# boarding a raw fed dog



## reraven123 (Jul 21, 2017)

What do people who feed raw do when they need to board their dog? Originally I tried feeding Zephyr a mixture of grain free kibble and raw just so that if I need to board him he would be able to eat kibble, but he nixed that idea. He wants nothing to do with kibble, won't eat it. 

When we travel together I can manage with freeze dried and grocery stores, but what do you do when you need to board the dog? Feeding straight freeze dried is prohibitively expensive for a standard poodle (at least is is for me).


----------



## Dechi (Aug 22, 2015)

A good quality canned food maybe ?


----------



## galofpink (Mar 14, 2017)

I’ve never sent my dogs to a kennel before, but will (some) kennels feed the raw for you if you have it portioned and frozen properly?


Sent from my iPhone using Tapatalk


----------



## fjm (Jun 4, 2010)

Depends whether you are boarding in a kennel or someone's home, and the time of year.
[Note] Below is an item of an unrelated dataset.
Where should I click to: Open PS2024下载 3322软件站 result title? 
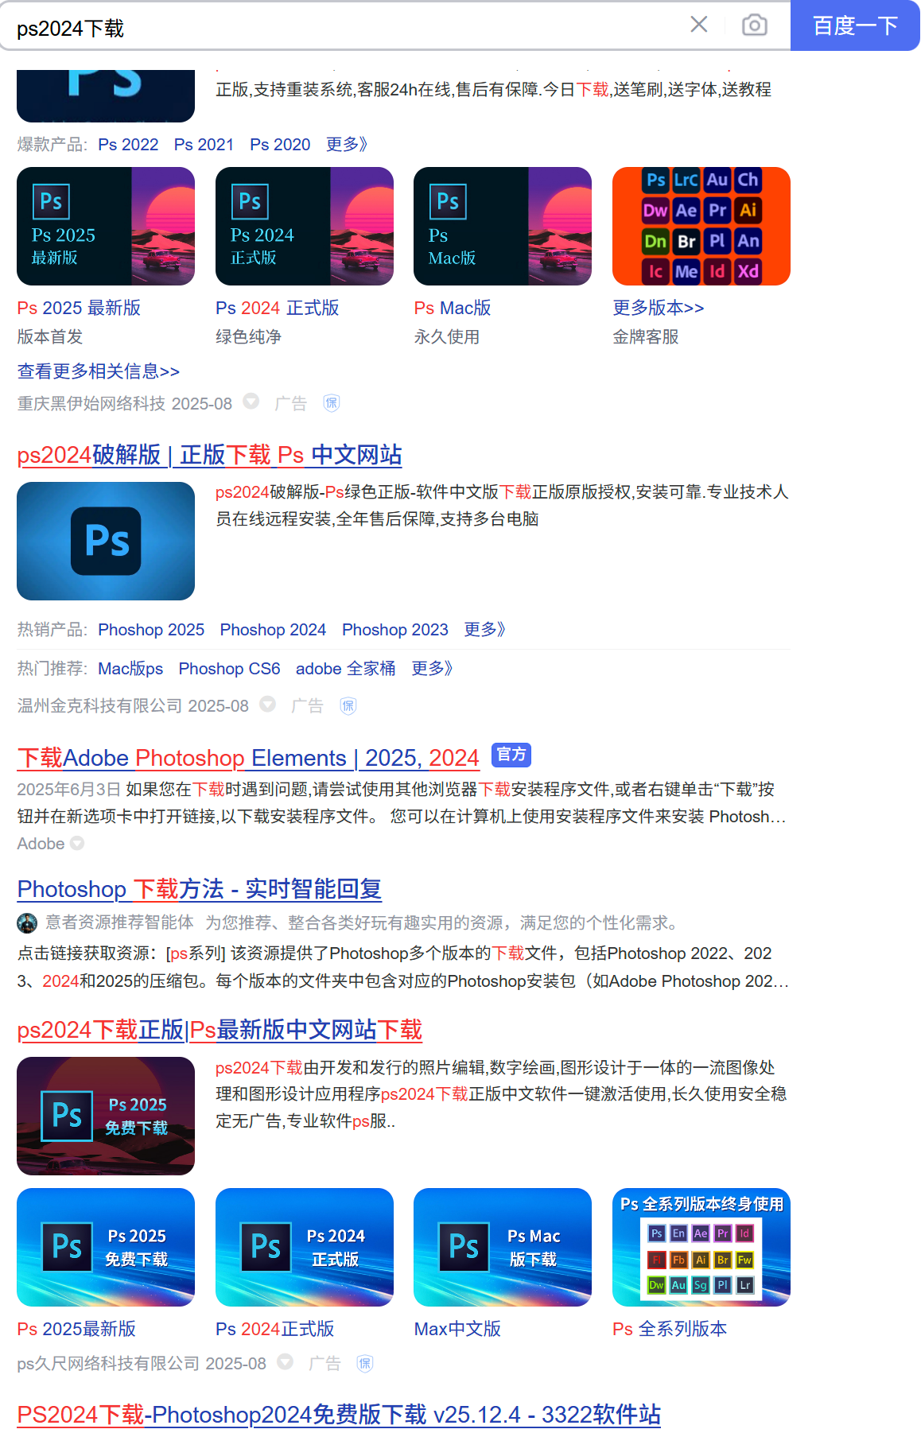(x=339, y=1415)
A kennel should have no problem feeding raw if you portion up each day's meals and freeze them, but they may want you to sign a disclaimer if they are unfamiliar with the diet; a home boarder may find it easier in summer, when the dogs can be fed outside. I stick to home cooked frozen in meal sized portions for mine when other people are feeding them, as no one seems to have much problem with that.


----------



## scooterscout99 (Dec 3, 2015)

I feed a home cooked diet, for UTI issues, that requires refrigeration. I leave detailed instructions on portions (mix with moistened kibble, add canned food if she refuses to eat) for each meal. The boarding facilities that I’ve used so far have been willing to do this.


----------



## asuk (Jan 6, 2017)

I have been trying different ways formilo to eat kibble due to boarding. What works for us right now is raw in the morning and dry kibble from lunch to bedtime. At first he waits for the good stuff and I have caved before when he was still growing. But tough love now, and he eats it with no issues, self regulate really well.
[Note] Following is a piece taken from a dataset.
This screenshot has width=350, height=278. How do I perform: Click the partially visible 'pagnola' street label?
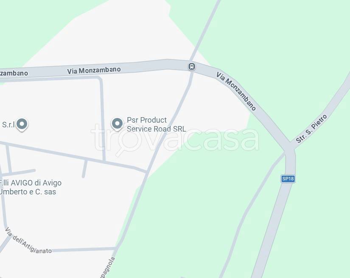(108, 267)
My plan when I board him is to give him raw patties, they are pre portioned and easy to serve. Kibble the rest of the day. I am also going to pack a few bully sticks for his teeth.


----------



## Aberdeen00 (Jan 8, 2018)

I have worked at a couple boarding places where we had regular boarders who ate raw, usually frozen and thawed the night before always pre-portioned in ziplocks. 
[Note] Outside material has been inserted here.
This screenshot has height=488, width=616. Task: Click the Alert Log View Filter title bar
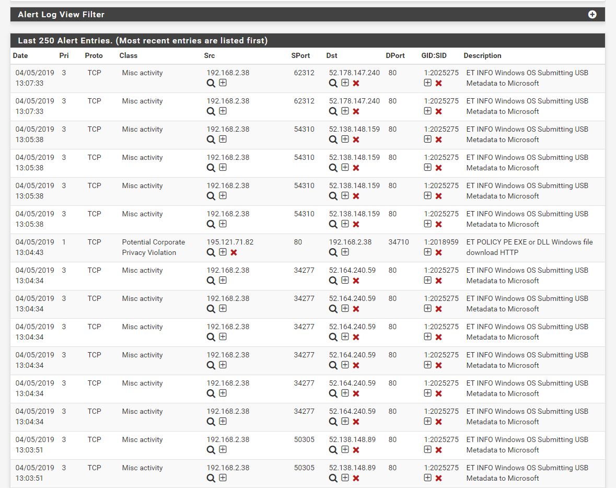[61, 15]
Sent from my iPhone using Tapatalk


----------



## Scarlet (Apr 20, 2017)

Most boarding places around here will feed your dog whatever you ask... including raw, as long as they can keep it frozen. Pre-portion it and it'll be extra easy for them (places we've used in the past have never even asked us to pre-portion, they just write down exactly how much to feed and stick it on the food packaging... then take care of it themselves).


----------



## reraven123 (Jul 21, 2017)

Thanks, everybody! It surprises me that boarding facilities will deal with raw foods, but it's great if they will. I will just have to call around and see what policies are. I guess sometimes all you have to do is ask!


----------